_Task description:_ Beginning with the line that holds "Where should I", copy each line through the end of the material below, exactly and with no pictures.

_Given information:_
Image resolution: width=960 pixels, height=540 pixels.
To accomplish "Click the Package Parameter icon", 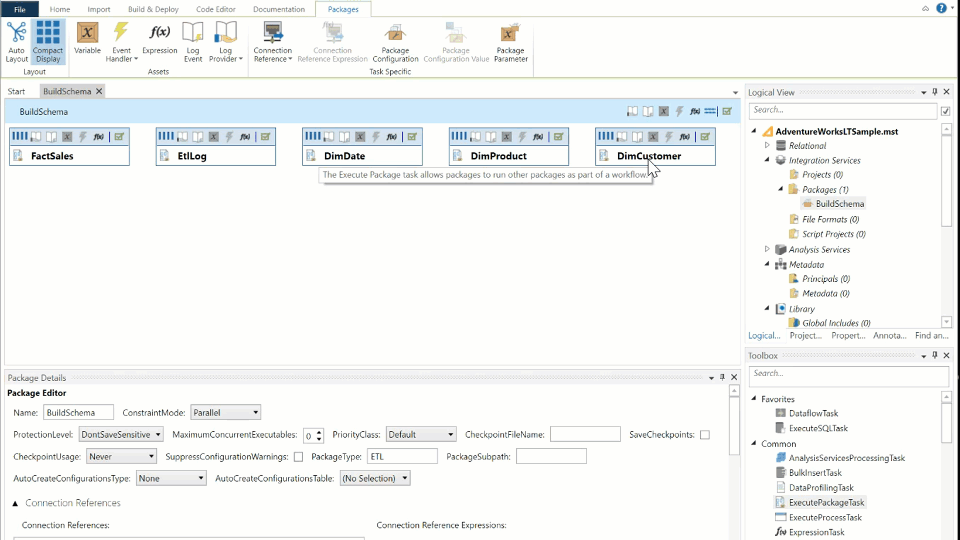I will 510,41.
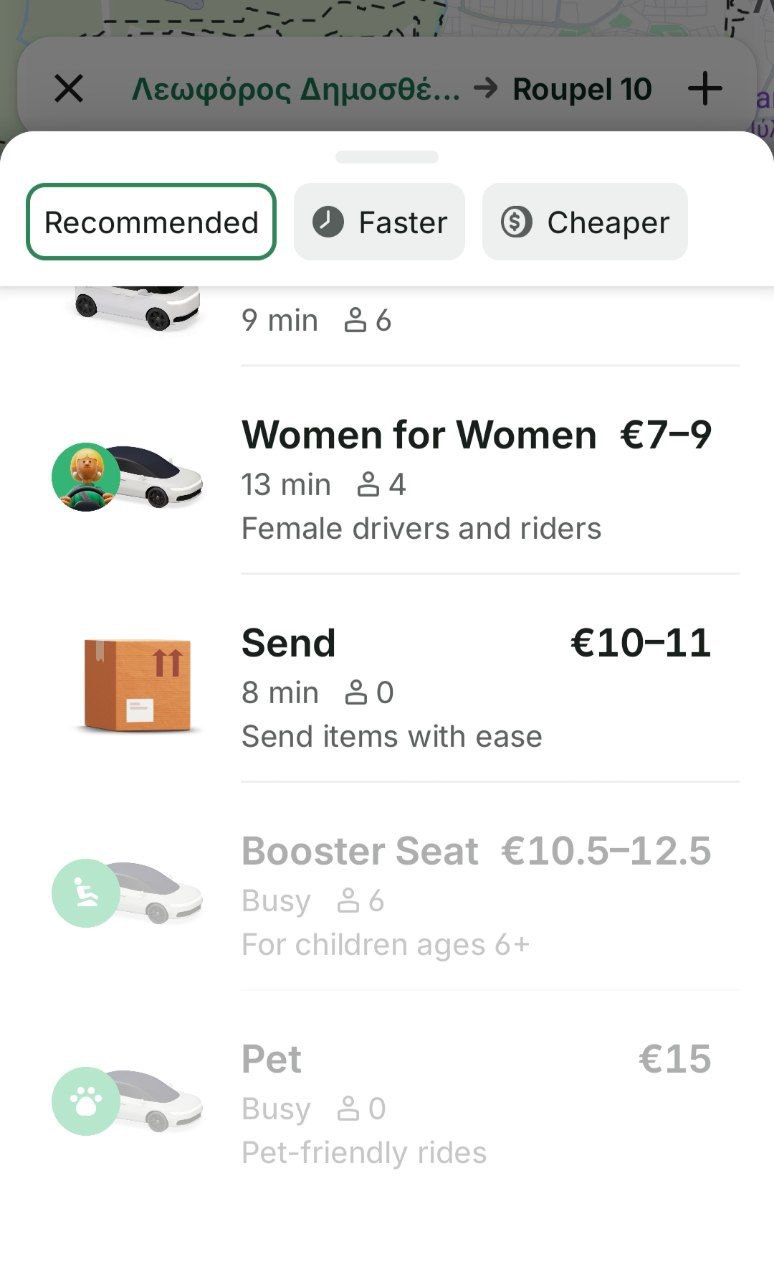The width and height of the screenshot is (774, 1280).
Task: Tap the €10–11 Send price
Action: click(x=640, y=644)
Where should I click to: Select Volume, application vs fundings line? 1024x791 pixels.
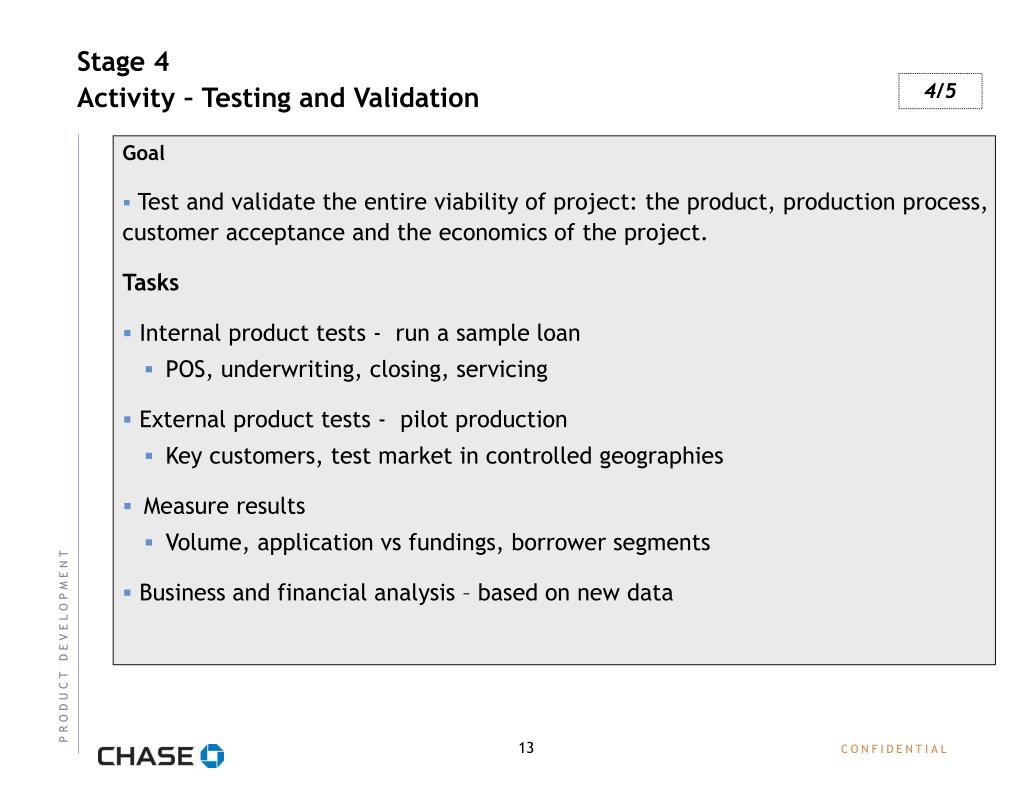[x=438, y=543]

_Response to this exercise:_
Where should I click to: Select Volume, application vs fundings line? 1024x791 pixels.
[x=438, y=543]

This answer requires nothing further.